Supreme Court denies extradition appeal by ex-Nazi guard

A US Supreme Court Justice Thursday denied a bid by ex-Nazi death camp guard John Demjanjuk to block his extradition to Germany to face charges of aiding the wartime murder of thousands of Jews.

Supreme Court denies extradition appeal by ex-Nazi guard
Photo: DPA

Justice John Paul Stevens denied the emergency request without comment, but Demjanjuk has the right to appeal the decision to the full court.

Demjanjuk’s family did not immediately say whether they planned to appeal.

However, his son issued a statement in which he reiterated that there “remains no credible evidence that he ever hurt one person let alone murdered anyone anywhere.”
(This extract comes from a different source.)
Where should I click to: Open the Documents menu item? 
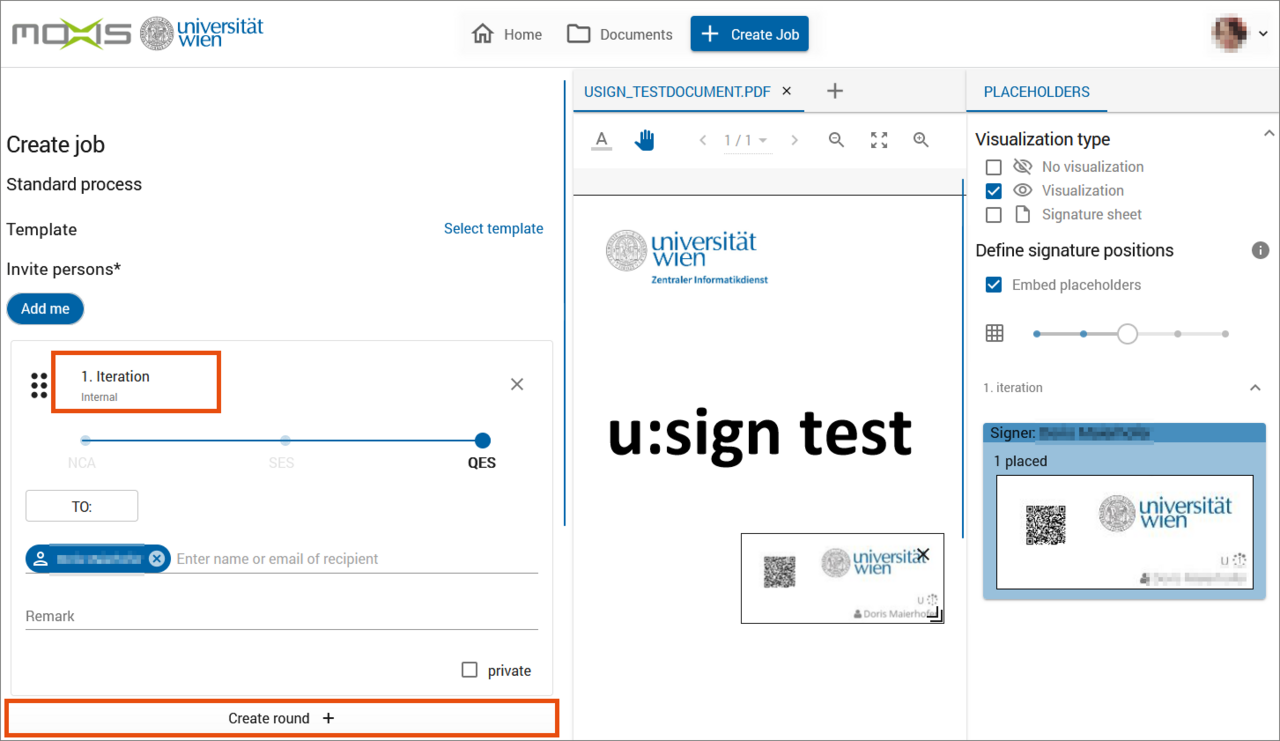click(619, 34)
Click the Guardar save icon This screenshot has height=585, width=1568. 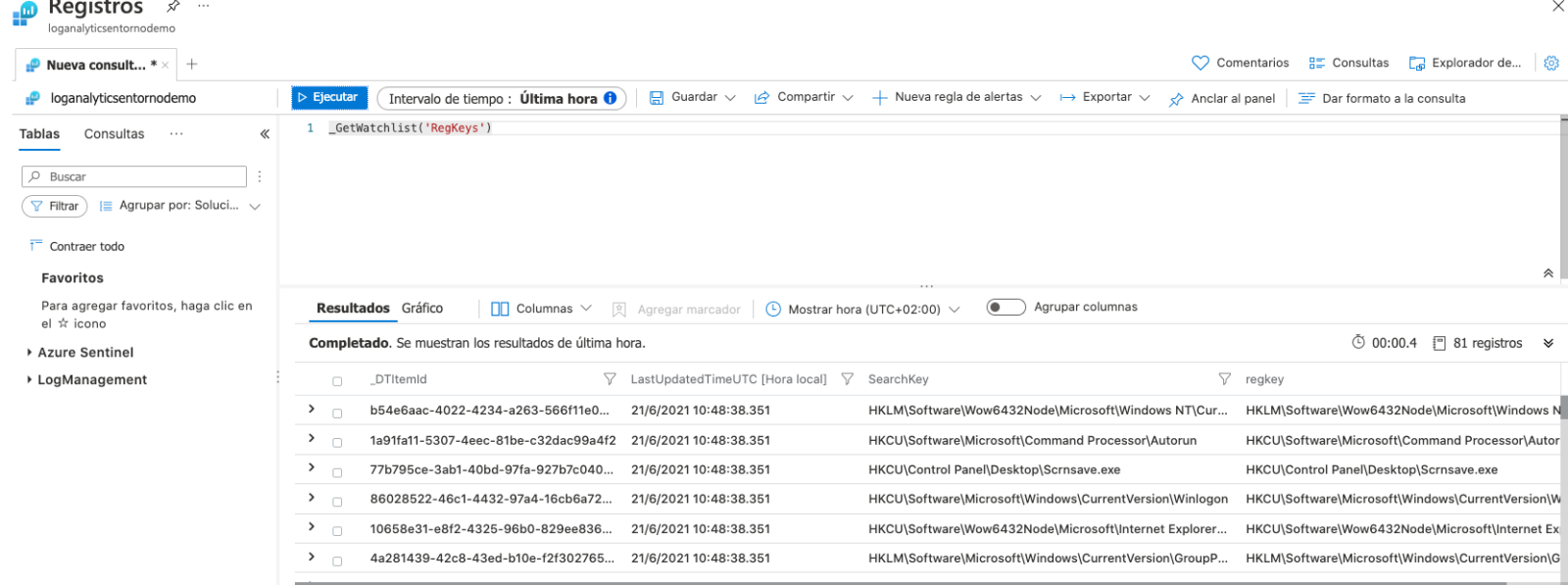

“This is not about justice; it’s about a vendetta in the falsified name of justice with the hope that somehow Germany will atone for its past,” John Demjanjuk Jr. wrote in an email.

The Department of Justice said it could not “provide any details on any possible timing of a potential removal.”

“The US government will continue to work in cooperation with the government of Germany to affect the removal of Mr Demjanjuk to Germany,” spokeswoman Laura Sweeney said.

The decision is the latest development in a decades-long saga over the 89-year-old former autoworker’s wartime actions.

In a dramatic twist last month, the octogenarian won an 11th-hour reprieve when a US federal appeals court stayed his deportation shortly after he was carried out of his suburban Cleveland, Ohio home in a wheelchair to be put on a flight to Munich.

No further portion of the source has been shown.